◆ Aim: Copy the following listing word for word, reproducing every line without any changes.

+===+

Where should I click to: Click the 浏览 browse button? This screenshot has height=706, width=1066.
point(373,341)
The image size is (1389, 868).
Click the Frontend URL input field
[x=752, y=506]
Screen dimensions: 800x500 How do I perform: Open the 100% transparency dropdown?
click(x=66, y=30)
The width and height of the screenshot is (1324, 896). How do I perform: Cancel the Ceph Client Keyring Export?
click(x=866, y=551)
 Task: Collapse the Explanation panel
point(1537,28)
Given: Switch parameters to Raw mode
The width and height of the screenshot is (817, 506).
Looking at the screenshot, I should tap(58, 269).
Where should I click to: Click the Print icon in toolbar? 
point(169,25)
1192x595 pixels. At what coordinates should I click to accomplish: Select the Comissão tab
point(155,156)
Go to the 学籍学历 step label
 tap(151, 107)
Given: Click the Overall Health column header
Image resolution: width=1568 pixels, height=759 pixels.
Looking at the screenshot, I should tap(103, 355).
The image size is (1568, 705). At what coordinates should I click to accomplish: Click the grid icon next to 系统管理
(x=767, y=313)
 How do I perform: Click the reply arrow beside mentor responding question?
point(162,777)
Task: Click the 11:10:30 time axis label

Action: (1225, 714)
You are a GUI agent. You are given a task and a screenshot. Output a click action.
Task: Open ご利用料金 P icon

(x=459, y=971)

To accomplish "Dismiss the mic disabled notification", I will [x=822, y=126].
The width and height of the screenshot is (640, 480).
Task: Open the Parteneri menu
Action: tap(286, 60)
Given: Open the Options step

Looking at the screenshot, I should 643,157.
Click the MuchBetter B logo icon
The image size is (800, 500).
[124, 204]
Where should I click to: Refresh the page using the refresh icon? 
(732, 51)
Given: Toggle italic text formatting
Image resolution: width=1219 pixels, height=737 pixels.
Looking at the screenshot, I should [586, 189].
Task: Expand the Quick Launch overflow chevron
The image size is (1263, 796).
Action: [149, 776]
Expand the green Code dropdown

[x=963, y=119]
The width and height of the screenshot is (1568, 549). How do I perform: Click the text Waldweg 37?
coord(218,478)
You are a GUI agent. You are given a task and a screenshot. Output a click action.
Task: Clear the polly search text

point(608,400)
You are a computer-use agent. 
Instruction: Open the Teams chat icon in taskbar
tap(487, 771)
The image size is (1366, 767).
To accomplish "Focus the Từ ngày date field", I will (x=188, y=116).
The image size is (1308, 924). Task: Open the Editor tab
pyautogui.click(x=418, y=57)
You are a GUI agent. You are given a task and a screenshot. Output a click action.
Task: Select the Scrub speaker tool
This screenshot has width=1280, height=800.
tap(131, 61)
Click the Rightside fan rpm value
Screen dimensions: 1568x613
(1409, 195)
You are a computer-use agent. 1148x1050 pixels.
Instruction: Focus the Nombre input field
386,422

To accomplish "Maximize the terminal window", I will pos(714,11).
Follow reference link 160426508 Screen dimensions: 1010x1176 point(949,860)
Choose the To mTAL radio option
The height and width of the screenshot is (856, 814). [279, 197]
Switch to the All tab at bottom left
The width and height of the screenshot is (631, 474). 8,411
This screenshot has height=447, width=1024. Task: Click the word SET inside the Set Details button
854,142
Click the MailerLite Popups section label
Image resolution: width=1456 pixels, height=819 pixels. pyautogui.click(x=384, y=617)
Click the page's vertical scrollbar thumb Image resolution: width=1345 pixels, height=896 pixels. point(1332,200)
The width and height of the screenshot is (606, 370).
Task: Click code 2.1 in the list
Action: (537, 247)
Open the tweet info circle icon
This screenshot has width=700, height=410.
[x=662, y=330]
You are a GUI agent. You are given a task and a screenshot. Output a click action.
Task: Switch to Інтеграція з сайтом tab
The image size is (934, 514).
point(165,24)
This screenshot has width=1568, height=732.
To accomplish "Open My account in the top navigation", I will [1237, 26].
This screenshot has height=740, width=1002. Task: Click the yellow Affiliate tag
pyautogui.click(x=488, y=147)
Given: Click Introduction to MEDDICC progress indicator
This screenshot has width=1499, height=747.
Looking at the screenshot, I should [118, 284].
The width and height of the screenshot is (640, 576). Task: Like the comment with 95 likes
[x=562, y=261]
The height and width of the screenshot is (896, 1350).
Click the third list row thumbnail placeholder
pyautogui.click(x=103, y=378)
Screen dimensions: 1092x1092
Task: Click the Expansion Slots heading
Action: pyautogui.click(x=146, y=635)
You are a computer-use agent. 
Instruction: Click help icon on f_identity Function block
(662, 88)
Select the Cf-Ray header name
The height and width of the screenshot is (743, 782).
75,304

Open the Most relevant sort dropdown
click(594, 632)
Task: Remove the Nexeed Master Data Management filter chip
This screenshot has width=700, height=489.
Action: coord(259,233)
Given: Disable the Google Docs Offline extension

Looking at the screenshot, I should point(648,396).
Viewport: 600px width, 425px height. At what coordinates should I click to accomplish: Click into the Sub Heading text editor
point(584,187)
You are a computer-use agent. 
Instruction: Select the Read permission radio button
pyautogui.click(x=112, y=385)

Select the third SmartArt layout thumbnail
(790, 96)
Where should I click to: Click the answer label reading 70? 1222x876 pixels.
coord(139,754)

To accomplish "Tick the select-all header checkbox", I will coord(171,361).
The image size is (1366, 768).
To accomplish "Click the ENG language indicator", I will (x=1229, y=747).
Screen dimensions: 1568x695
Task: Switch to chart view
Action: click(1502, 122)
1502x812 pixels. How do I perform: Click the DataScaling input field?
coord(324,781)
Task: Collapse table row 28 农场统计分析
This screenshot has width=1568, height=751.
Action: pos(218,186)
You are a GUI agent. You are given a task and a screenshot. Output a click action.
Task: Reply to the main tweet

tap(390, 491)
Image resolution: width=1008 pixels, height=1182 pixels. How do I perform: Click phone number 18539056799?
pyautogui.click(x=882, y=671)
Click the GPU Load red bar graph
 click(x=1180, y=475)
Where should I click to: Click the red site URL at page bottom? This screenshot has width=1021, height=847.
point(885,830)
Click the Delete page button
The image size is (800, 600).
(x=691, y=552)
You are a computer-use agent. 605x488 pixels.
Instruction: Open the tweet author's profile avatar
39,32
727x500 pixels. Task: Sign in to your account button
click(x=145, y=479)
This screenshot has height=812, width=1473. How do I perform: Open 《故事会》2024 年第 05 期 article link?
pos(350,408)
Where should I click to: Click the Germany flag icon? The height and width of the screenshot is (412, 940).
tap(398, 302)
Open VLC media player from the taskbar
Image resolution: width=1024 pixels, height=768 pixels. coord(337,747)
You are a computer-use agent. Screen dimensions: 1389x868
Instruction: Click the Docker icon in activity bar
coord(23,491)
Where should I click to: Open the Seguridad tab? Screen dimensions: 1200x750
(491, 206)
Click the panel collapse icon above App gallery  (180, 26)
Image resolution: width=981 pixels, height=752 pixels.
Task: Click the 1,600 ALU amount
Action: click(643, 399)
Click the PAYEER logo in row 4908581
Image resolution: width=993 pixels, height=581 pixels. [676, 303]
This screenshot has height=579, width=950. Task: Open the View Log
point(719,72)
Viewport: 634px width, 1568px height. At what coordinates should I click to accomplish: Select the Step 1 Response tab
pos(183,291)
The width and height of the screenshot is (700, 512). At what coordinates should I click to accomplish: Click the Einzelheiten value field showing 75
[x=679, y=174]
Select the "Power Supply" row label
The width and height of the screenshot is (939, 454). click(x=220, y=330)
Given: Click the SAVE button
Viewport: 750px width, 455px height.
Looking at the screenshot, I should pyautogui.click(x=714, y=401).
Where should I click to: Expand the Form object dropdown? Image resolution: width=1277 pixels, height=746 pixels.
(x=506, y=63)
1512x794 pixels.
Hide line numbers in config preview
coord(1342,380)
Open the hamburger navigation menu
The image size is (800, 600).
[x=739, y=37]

+===+

◆ The reply:
Where should I click to: Click the 浏览 browse button? This screenshot has height=706, width=1066.
point(373,341)
The image size is (1389, 868).
Click the Frontend URL input field
[x=752, y=506]
Screen dimensions: 800x500 How do I perform: Open the 100% transparency dropdown?
click(x=66, y=30)
The width and height of the screenshot is (1324, 896). How do I perform: Cancel the Ceph Client Keyring Export?
click(x=866, y=551)
 Task: Collapse the Explanation panel
point(1537,28)
Given: Switch parameters to Raw mode
The width and height of the screenshot is (817, 506).
Looking at the screenshot, I should tap(58, 269).
Where should I click to: Click the Print icon in toolbar? 
point(169,25)
1192x595 pixels. At what coordinates should I click to accomplish: Select the Comissão tab
point(155,156)
Go to the 学籍学历 step label
 tap(151, 107)
Given: Click the Overall Health column header
Image resolution: width=1568 pixels, height=759 pixels.
Looking at the screenshot, I should tap(103, 355).
The image size is (1568, 705). At what coordinates should I click to accomplish: Click the grid icon next to 系统管理
(x=767, y=313)
 How do I perform: Click the reply arrow beside mentor responding question?
point(162,777)
Task: Click the 11:10:30 time axis label

Action: (1225, 714)
You are a GUI agent. You are given a task and a screenshot. Output a click action.
Task: Open ご利用料金 P icon

(x=459, y=971)

To accomplish "Dismiss the mic disabled notification", I will [x=822, y=126].
The width and height of the screenshot is (640, 480).
Task: Open the Parteneri menu
Action: tap(286, 60)
Given: Open the Options step

Looking at the screenshot, I should 643,157.
Click the MuchBetter B logo icon
The image size is (800, 500).
[124, 204]
Where should I click to: Refresh the page using the refresh icon? 
(732, 51)
Given: Toggle italic text formatting
Image resolution: width=1219 pixels, height=737 pixels.
Looking at the screenshot, I should [586, 189].
Task: Expand the Quick Launch overflow chevron
The image size is (1263, 796).
Action: [149, 776]
Expand the green Code dropdown

[x=963, y=119]
The width and height of the screenshot is (1568, 549). How do I perform: Click the text Waldweg 37?
coord(218,478)
You are a GUI agent. You are given a task and a screenshot. Output a click action.
Task: Clear the polly search text

point(608,400)
You are a computer-use agent. 
Instruction: Open the Teams chat icon in taskbar
tap(487, 771)
The image size is (1366, 767).
To accomplish "Focus the Từ ngày date field", I will (x=188, y=116).
The image size is (1308, 924). Task: Open the Editor tab
pyautogui.click(x=418, y=57)
You are a GUI agent. You are given a task and a screenshot. Output a click action.
Task: Select the Scrub speaker tool
This screenshot has width=1280, height=800.
tap(131, 61)
Click the Rightside fan rpm value
Screen dimensions: 1568x613
(1409, 195)
You are a computer-use agent. 1148x1050 pixels.
Instruction: Focus the Nombre input field
386,422

To accomplish "Maximize the terminal window", I will pos(714,11).
Follow reference link 160426508 Screen dimensions: 1010x1176 point(949,860)
Choose the To mTAL radio option
The height and width of the screenshot is (856, 814). [279, 197]
Switch to the All tab at bottom left
The width and height of the screenshot is (631, 474). 8,411
This screenshot has height=447, width=1024. Task: Click the word SET inside the Set Details button
854,142
Click the MailerLite Popups section label
Image resolution: width=1456 pixels, height=819 pixels. pyautogui.click(x=384, y=617)
Click the page's vertical scrollbar thumb Image resolution: width=1345 pixels, height=896 pixels. point(1332,200)
The width and height of the screenshot is (606, 370).
Task: Click code 2.1 in the list
Action: (537, 247)
Open the tweet info circle icon
This screenshot has width=700, height=410.
[x=662, y=330]
You are a GUI agent. You are given a task and a screenshot. Output a click action.
Task: Switch to Інтеграція з сайтом tab
The image size is (934, 514).
point(165,24)
This screenshot has width=1568, height=732.
To accomplish "Open My account in the top navigation", I will [1237, 26].
This screenshot has height=740, width=1002. Task: Click the yellow Affiliate tag
pyautogui.click(x=488, y=147)
Given: Click Introduction to MEDDICC progress indicator
This screenshot has width=1499, height=747.
Looking at the screenshot, I should [118, 284].
The width and height of the screenshot is (640, 576). Task: Like the comment with 95 likes
[x=562, y=261]
The height and width of the screenshot is (896, 1350).
Click the third list row thumbnail placeholder
pyautogui.click(x=103, y=378)
Screen dimensions: 1092x1092
Task: Click the Expansion Slots heading
Action: pyautogui.click(x=146, y=635)
You are a computer-use agent. 
Instruction: Click help icon on f_identity Function block
(662, 88)
Select the Cf-Ray header name
The height and width of the screenshot is (743, 782).
75,304

Open the Most relevant sort dropdown
click(594, 632)
Task: Remove the Nexeed Master Data Management filter chip
This screenshot has width=700, height=489.
Action: coord(259,233)
Given: Disable the Google Docs Offline extension

Looking at the screenshot, I should point(648,396).
Viewport: 600px width, 425px height. At what coordinates should I click to accomplish: Click into the Sub Heading text editor
point(584,187)
You are a computer-use agent. 
Instruction: Select the Read permission radio button
pyautogui.click(x=112, y=385)

Select the third SmartArt layout thumbnail
(790, 96)
Where should I click to: Click the answer label reading 70? 1222x876 pixels.
coord(139,754)

To accomplish "Tick the select-all header checkbox", I will coord(171,361).
The image size is (1366, 768).
To accomplish "Click the ENG language indicator", I will (x=1229, y=747).
Screen dimensions: 1568x695
Task: Switch to chart view
Action: click(1502, 122)
1502x812 pixels. How do I perform: Click the DataScaling input field?
coord(324,781)
Task: Collapse table row 28 农场统计分析
This screenshot has width=1568, height=751.
Action: pos(218,186)
You are a GUI agent. You are given a task and a screenshot. Output a click action.
Task: Reply to the main tweet

tap(390, 491)
Image resolution: width=1008 pixels, height=1182 pixels. How do I perform: Click phone number 18539056799?
pyautogui.click(x=882, y=671)
Click the GPU Load red bar graph
 click(x=1180, y=475)
Where should I click to: Click the red site URL at page bottom? This screenshot has width=1021, height=847.
point(885,830)
Click the Delete page button
The image size is (800, 600).
(x=691, y=552)
You are a computer-use agent. 605x488 pixels.
Instruction: Open the tweet author's profile avatar
39,32
727x500 pixels. Task: Sign in to your account button
click(x=145, y=479)
This screenshot has height=812, width=1473. How do I perform: Open 《故事会》2024 年第 05 期 article link?
pos(350,408)
Where should I click to: Click the Germany flag icon? The height and width of the screenshot is (412, 940).
tap(398, 302)
Open VLC media player from the taskbar
Image resolution: width=1024 pixels, height=768 pixels. coord(337,747)
You are a computer-use agent. Screen dimensions: 1389x868
Instruction: Click the Docker icon in activity bar
coord(23,491)
Where should I click to: Open the Seguridad tab? Screen dimensions: 1200x750
(491, 206)
Click the panel collapse icon above App gallery  (180, 26)
Image resolution: width=981 pixels, height=752 pixels.
Task: Click the 1,600 ALU amount
Action: click(643, 399)
Click the PAYEER logo in row 4908581
Image resolution: width=993 pixels, height=581 pixels. [676, 303]
This screenshot has height=579, width=950. Task: Open the View Log
point(719,72)
Viewport: 634px width, 1568px height. At what coordinates should I click to accomplish: Select the Step 1 Response tab
pos(183,291)
The width and height of the screenshot is (700, 512). At what coordinates should I click to accomplish: Click the Einzelheiten value field showing 75
[x=679, y=174]
Select the "Power Supply" row label
The width and height of the screenshot is (939, 454). click(x=220, y=330)
Given: Click the SAVE button
Viewport: 750px width, 455px height.
Looking at the screenshot, I should pyautogui.click(x=714, y=401).
Where should I click to: Expand the Form object dropdown? Image resolution: width=1277 pixels, height=746 pixels.
(x=506, y=63)
1512x794 pixels.
Hide line numbers in config preview
coord(1342,380)
Open the hamburger navigation menu
The image size is (800, 600).
[x=739, y=37]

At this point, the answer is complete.